The task: Your answer must be every record below, written out exactly as it appears.

Dataset extract:
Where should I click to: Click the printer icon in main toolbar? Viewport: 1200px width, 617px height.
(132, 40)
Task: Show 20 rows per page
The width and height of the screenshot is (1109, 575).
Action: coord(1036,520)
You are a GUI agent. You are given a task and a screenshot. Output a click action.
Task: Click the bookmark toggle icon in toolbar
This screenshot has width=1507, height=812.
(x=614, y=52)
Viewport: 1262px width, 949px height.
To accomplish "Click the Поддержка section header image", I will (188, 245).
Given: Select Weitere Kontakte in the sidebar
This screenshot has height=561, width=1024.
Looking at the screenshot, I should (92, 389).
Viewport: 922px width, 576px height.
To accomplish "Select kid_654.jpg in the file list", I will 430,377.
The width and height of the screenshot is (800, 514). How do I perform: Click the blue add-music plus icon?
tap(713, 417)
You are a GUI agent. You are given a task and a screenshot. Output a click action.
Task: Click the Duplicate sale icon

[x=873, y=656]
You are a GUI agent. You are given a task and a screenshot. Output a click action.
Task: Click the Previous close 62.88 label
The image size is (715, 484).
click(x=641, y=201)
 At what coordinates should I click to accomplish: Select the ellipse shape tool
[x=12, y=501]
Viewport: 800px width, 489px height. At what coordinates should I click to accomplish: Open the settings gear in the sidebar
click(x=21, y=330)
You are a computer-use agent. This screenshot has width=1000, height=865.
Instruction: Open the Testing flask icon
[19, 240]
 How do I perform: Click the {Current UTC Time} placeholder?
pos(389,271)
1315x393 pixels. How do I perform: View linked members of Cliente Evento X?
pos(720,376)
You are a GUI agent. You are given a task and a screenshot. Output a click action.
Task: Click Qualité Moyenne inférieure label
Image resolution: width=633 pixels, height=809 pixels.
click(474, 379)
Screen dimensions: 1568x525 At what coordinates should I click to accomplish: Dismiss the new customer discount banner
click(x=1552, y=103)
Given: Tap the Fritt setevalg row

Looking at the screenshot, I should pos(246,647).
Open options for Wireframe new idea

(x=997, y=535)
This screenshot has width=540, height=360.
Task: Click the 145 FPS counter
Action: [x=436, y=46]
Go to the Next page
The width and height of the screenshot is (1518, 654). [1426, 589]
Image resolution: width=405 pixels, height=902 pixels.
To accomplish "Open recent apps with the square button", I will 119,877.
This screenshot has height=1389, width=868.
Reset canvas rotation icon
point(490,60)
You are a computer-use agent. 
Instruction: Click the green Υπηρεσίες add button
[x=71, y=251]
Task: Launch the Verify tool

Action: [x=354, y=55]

Completed task:
Where should I click to: Click the printer icon in main toolbar? Viewport: 1200px width, 617px height.
(132, 40)
Task: Show 20 rows per page
The width and height of the screenshot is (1109, 575).
Action: coord(1036,520)
You are a GUI agent. You are given a task and a screenshot. Output a click action.
Task: Click the bookmark toggle icon in toolbar
This screenshot has width=1507, height=812.
(x=614, y=52)
Viewport: 1262px width, 949px height.
To accomplish "Click the Поддержка section header image", I will (188, 245).
Given: Select Weitere Kontakte in the sidebar
This screenshot has height=561, width=1024.
Looking at the screenshot, I should (92, 389).
Viewport: 922px width, 576px height.
To accomplish "Select kid_654.jpg in the file list", I will 430,377.
The width and height of the screenshot is (800, 514). How do I perform: Click the blue add-music plus icon?
tap(713, 417)
You are a GUI agent. You are given a task and a screenshot. Output a click action.
Task: Click the Duplicate sale icon

[x=873, y=656]
You are a GUI agent. You are given a task and a screenshot. Output a click action.
Task: Click the Previous close 62.88 label
The image size is (715, 484).
click(x=641, y=201)
 At what coordinates should I click to accomplish: Select the ellipse shape tool
[x=12, y=501]
Viewport: 800px width, 489px height. At what coordinates should I click to accomplish: Open the settings gear in the sidebar
click(x=21, y=330)
You are a computer-use agent. This screenshot has width=1000, height=865.
Instruction: Open the Testing flask icon
[19, 240]
 How do I perform: Click the {Current UTC Time} placeholder?
pos(389,271)
1315x393 pixels. How do I perform: View linked members of Cliente Evento X?
pos(720,376)
You are a GUI agent. You are given a task and a screenshot. Output a click action.
Task: Click Qualité Moyenne inférieure label
Image resolution: width=633 pixels, height=809 pixels.
click(474, 379)
Screen dimensions: 1568x525 At what coordinates should I click to accomplish: Dismiss the new customer discount banner
click(x=1552, y=103)
Given: Tap the Fritt setevalg row

Looking at the screenshot, I should pos(246,647).
Open options for Wireframe new idea

(x=997, y=535)
This screenshot has width=540, height=360.
Task: Click the 145 FPS counter
Action: [x=436, y=46]
Go to the Next page
The width and height of the screenshot is (1518, 654). [1426, 589]
Image resolution: width=405 pixels, height=902 pixels.
To accomplish "Open recent apps with the square button", I will 119,877.
This screenshot has height=1389, width=868.
Reset canvas rotation icon
point(490,60)
You are a computer-use agent. 
Instruction: Click the green Υπηρεσίες add button
[x=71, y=251]
Task: Launch the Verify tool

Action: [x=354, y=55]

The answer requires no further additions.